Dugald Sproull is senior partner at Sproulls Solicitors in Cornwall. Dugald Sproull speaks out on behalf of the high street firm, and gives out a warning that, unless the cries for the plight of the smaller practice are heard, it may become a dying breed.

I suspect there is a secret agenda to put the small high street solicitor out of business. If there is not, then the Law Society has a strange way of showing us any support.

For a start, the SIF shortfall of £465m has to be funded. A Law Society council member tells us that a small firm with gross fees of £125,000, doing high risk work, may have to pay 30 per cent of its gross fees in SIF premiums. As this figure is likely to be approximate to the firm's profit, the firm would be wiped out forthwith.

Then there are domestic conveyancing fees that are being driven down week by week.

We offer the public the backing of SIF and our conveyancing fees are the lowest in Europe. The cheapest defective title indemnity policy premium is about £250. That proportion of conveyancing fees should be charged for the backing of SIF, whereas many firms are charging a total of less than £250.

Meanwhile, we continue to give banks and building societies guarantees that they will never lose any money on domestic lending. We sign certificates daily giving them our assurance that everything is perfect so that they have the protection of SIF. The biggest joke is that we do it for nothing!

The hourly rate for green form legal aid, coupled with the unchargeable hours which we have to spend to comply with the franchise requirements, makes it questionable whether it is worth doing the work.

The only way to make it profitable is to get unqualified staff to handle the file which will, in the fullness of time, increase the claims on SIF.

Most of the hours that we have spent organising our firm to get a legal aid franchise have been poured down the drain because of the proposed changes in the legal aid system.

We are not going to be allowed to do medical negligence work unless we are on a panel and I suspect that this is but the thin end of the wedge.

The Law Society continues to spend our money. All it seems able to do is set up committees to have endless discussions, reaching no firm conclusion about anything.

A good illustration can be found in the Gazette last March, where we read that the president has "set up a working party to consider the society's response to a customer focus research report that recommends improvements in the way the society serves the profession". What on earth does this mean? As we are about to go out of business, it has managed to set up a regional office in Bristol with a paid director.

And the OSS is an expensive joke, hell bent on encouraging sundry nutcases to complain about us and being the most inefficient body I have ever had the pleasure of dealing with.

Unless somebody is prepared to stand up and do something, the death of the small high street firm is imminent.

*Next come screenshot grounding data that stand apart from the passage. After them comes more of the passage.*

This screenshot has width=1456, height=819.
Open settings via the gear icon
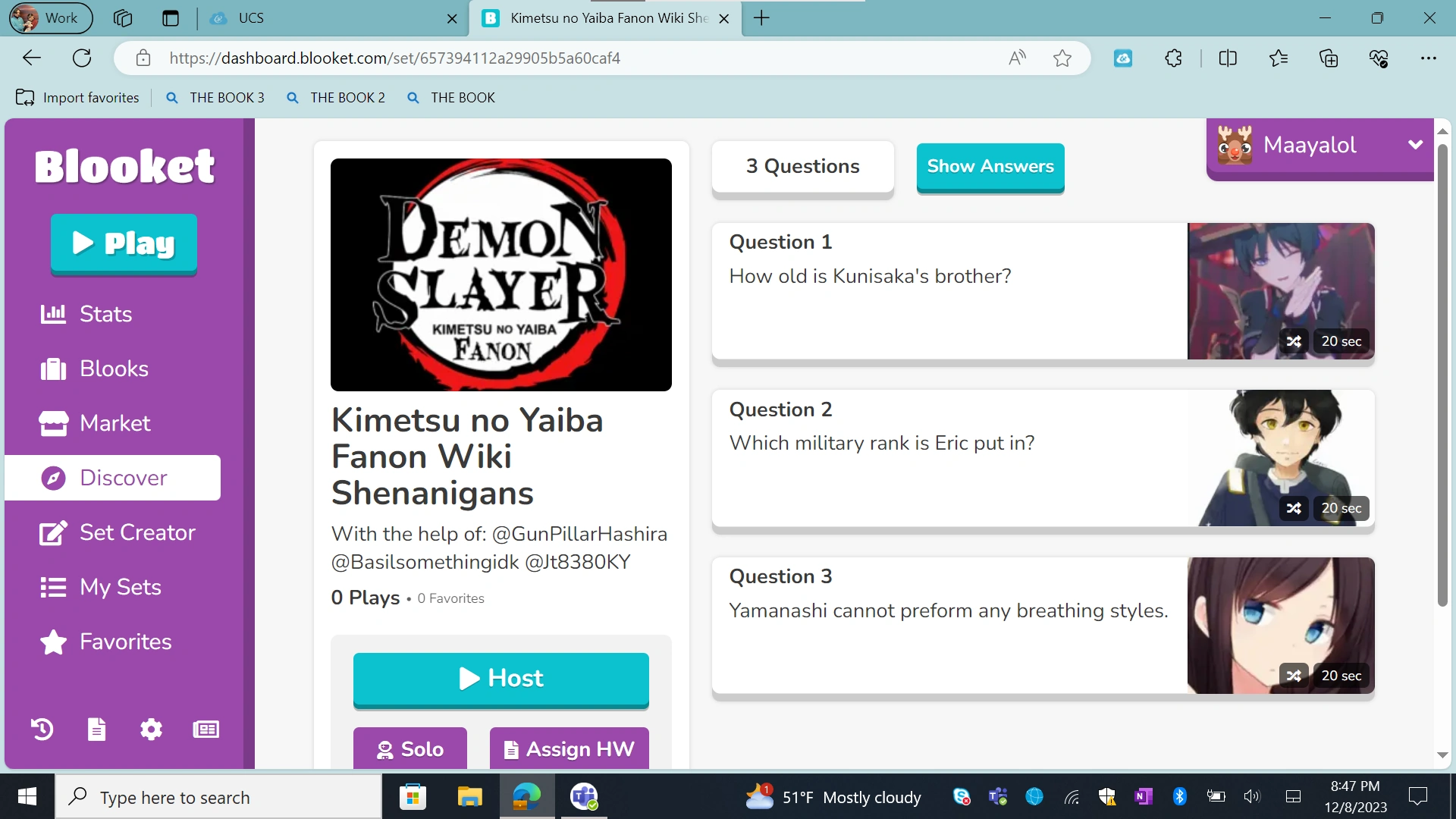click(151, 730)
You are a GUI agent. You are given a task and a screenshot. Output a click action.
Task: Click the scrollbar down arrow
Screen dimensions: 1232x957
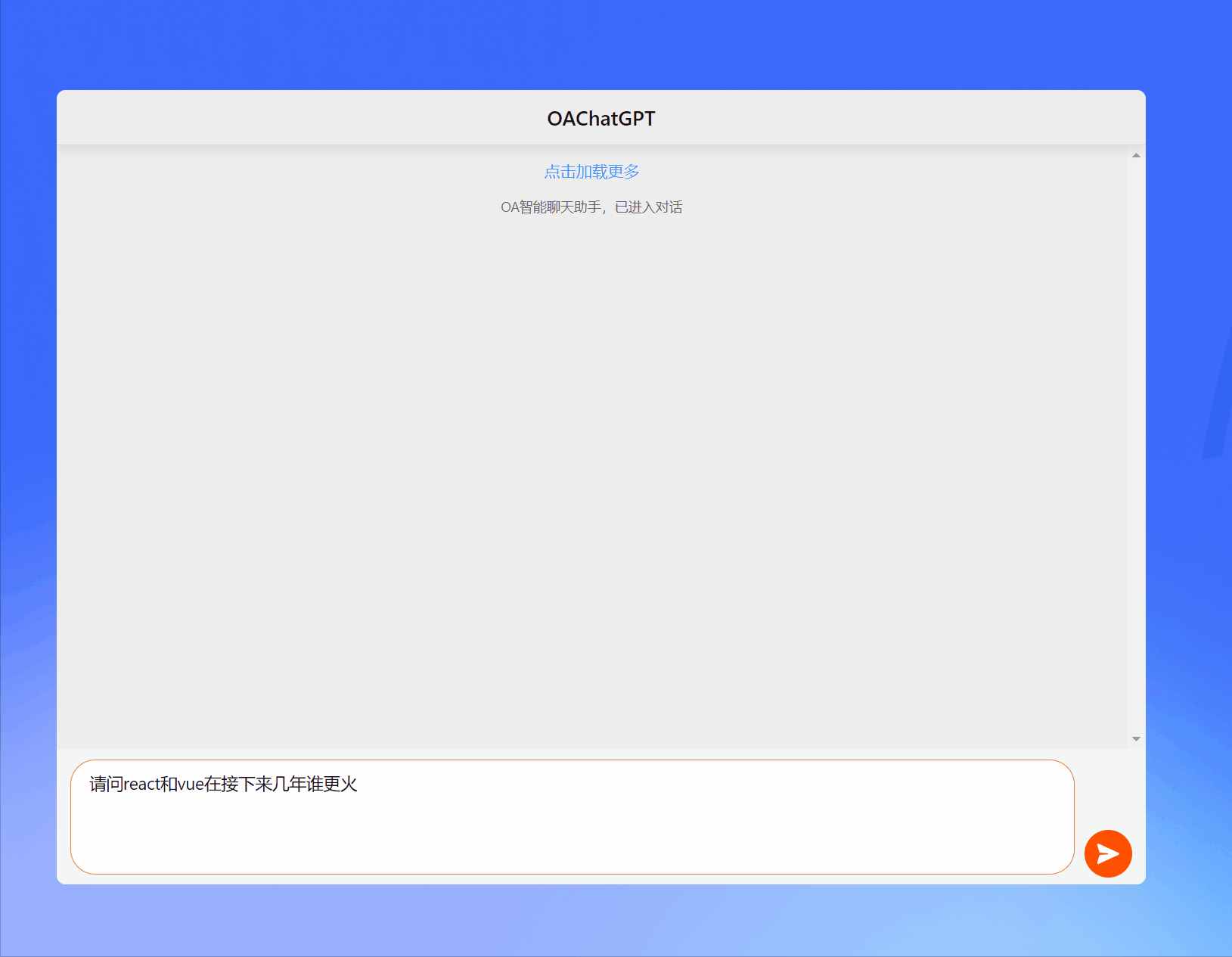[x=1135, y=738]
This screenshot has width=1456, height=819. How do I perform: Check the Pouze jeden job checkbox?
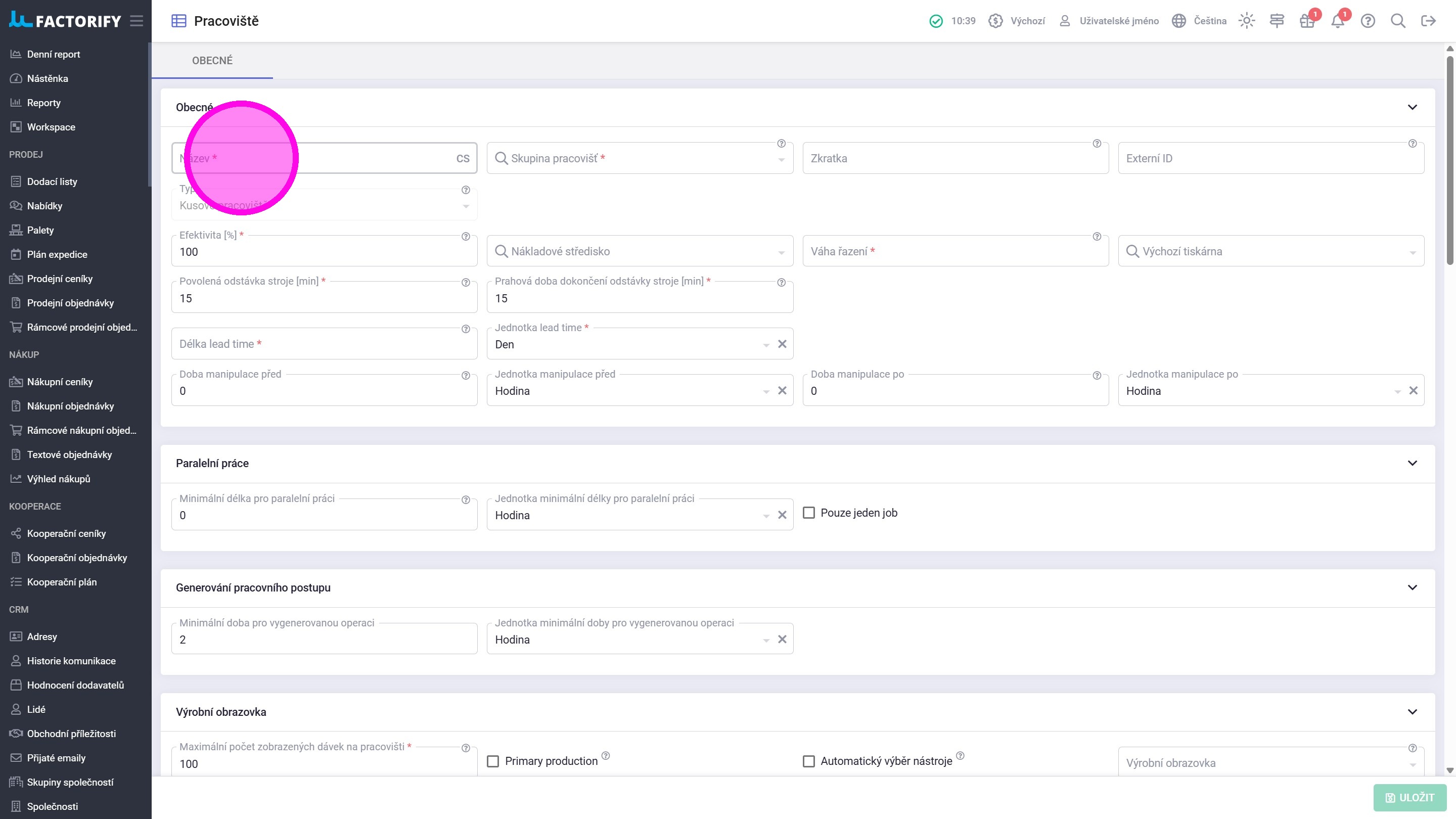pos(809,513)
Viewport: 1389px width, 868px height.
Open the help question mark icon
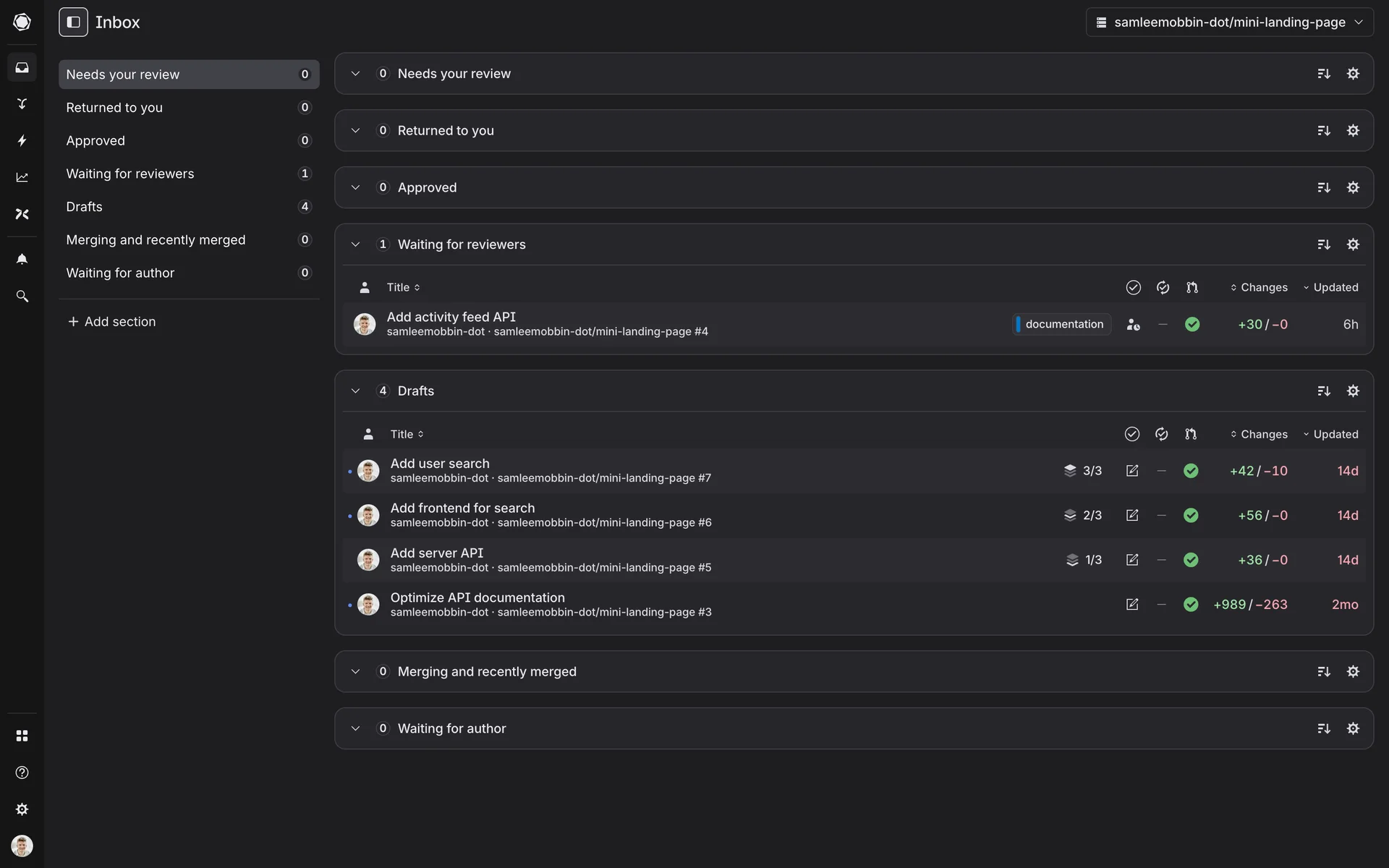tap(22, 773)

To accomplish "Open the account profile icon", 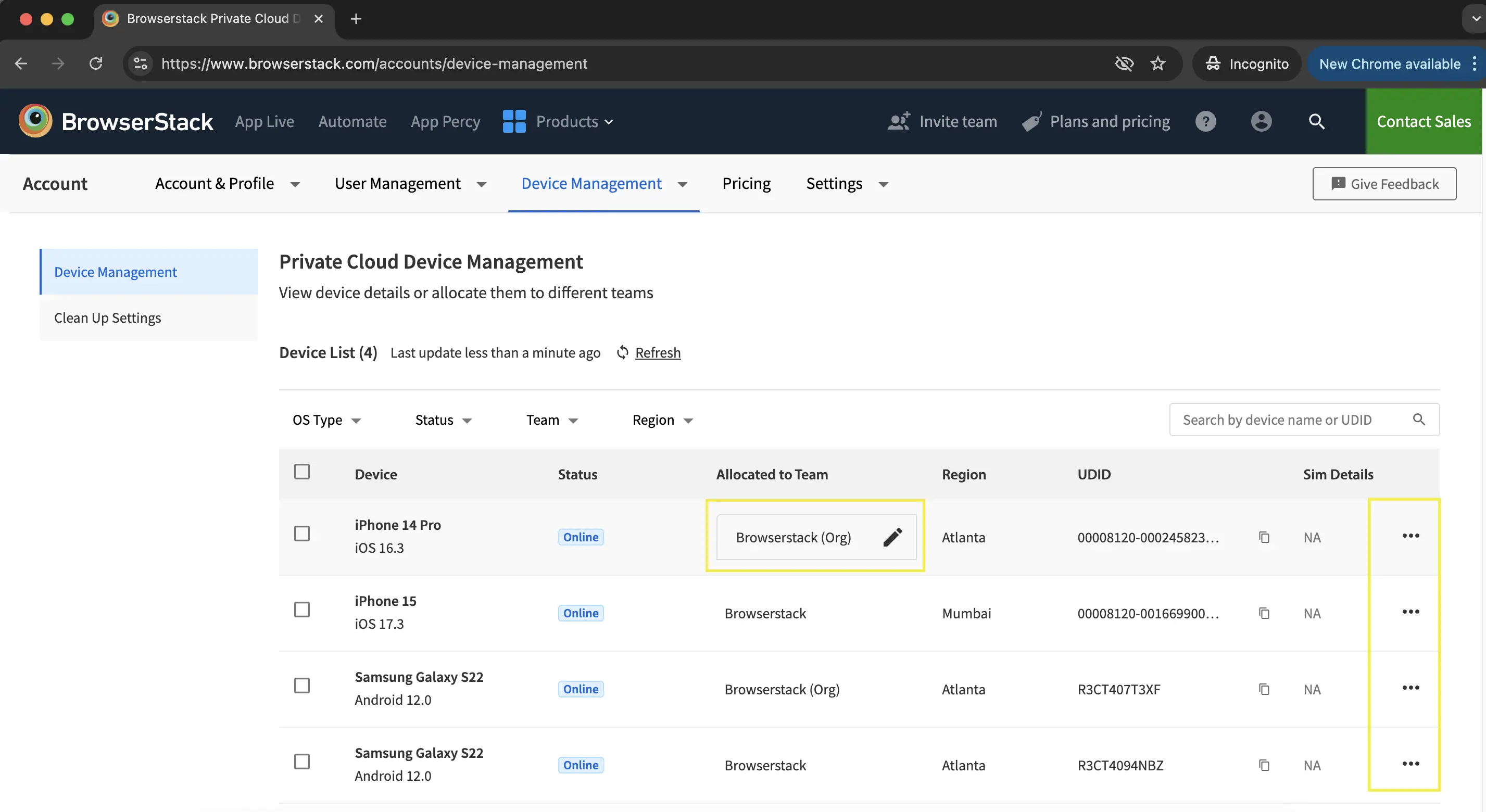I will [1261, 121].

It would be a good start for the Law Society to decree a minimum fee for domestic conveyancing matters of at least £500. Conveyancing firms need to become more profitable if they are going to be able to afford their SIF premiums.

No doubt one will hear 101 reasons why the Law Society is not able to do this, the OFT et al. It is too late to start worrying about such niceties. After all, the Government does not worry about having consultations before announcing its intentions for legal aid.

If the Law Society will not do something then I suspect that it is time to retire. On retirement, one is not left to pay any of the £465m SIF shortfall. Those silly enough to continue in the profession will be paying my share of that.